**WHAT THE EXERCISE ASKS:** In the listing below, the lines from the first through the one with "Report this page (504, 1671)" are to be copied word for word.

**SUPPLIED INFORMATION:**
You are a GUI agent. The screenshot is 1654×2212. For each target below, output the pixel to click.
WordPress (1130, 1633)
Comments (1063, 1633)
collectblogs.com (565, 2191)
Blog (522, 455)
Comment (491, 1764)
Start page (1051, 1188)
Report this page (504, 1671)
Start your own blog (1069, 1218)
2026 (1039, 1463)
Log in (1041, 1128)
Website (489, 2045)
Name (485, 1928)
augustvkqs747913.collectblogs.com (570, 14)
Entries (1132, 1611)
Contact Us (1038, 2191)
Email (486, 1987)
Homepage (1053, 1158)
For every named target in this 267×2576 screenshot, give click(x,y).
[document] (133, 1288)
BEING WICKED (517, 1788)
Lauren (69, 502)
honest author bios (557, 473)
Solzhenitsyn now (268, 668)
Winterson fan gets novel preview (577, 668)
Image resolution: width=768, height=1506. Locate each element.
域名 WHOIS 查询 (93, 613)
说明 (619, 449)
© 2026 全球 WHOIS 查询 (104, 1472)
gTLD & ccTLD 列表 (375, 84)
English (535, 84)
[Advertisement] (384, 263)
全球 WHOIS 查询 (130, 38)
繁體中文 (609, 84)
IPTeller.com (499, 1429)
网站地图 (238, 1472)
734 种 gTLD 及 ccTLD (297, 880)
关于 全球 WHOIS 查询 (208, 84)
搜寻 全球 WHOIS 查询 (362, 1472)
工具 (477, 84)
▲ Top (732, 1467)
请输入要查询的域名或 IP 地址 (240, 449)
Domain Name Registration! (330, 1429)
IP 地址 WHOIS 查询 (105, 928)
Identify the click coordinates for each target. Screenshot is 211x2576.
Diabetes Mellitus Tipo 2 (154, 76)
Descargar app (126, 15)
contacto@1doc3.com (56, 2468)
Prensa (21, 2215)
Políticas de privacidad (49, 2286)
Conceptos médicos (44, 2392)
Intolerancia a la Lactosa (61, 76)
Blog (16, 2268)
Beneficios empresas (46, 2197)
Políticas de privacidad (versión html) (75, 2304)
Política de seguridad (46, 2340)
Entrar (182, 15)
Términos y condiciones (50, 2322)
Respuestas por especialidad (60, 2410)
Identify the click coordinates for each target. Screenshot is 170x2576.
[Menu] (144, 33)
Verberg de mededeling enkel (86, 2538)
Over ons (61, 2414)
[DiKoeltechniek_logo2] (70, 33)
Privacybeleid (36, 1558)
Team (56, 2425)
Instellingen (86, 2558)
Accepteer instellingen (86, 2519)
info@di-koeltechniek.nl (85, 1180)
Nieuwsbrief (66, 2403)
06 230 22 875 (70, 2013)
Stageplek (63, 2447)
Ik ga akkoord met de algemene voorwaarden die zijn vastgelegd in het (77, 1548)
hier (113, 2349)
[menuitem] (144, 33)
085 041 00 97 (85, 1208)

**REPLY TO THE EXERCISE:**
You are a GUI agent. The screenshot is 1654×2212. For each target below, output the pixel to click.
WordPress (1130, 1633)
Comments (1063, 1633)
collectblogs.com (565, 2191)
Blog (522, 455)
Comment (491, 1764)
Start page (1051, 1188)
Report this page (504, 1671)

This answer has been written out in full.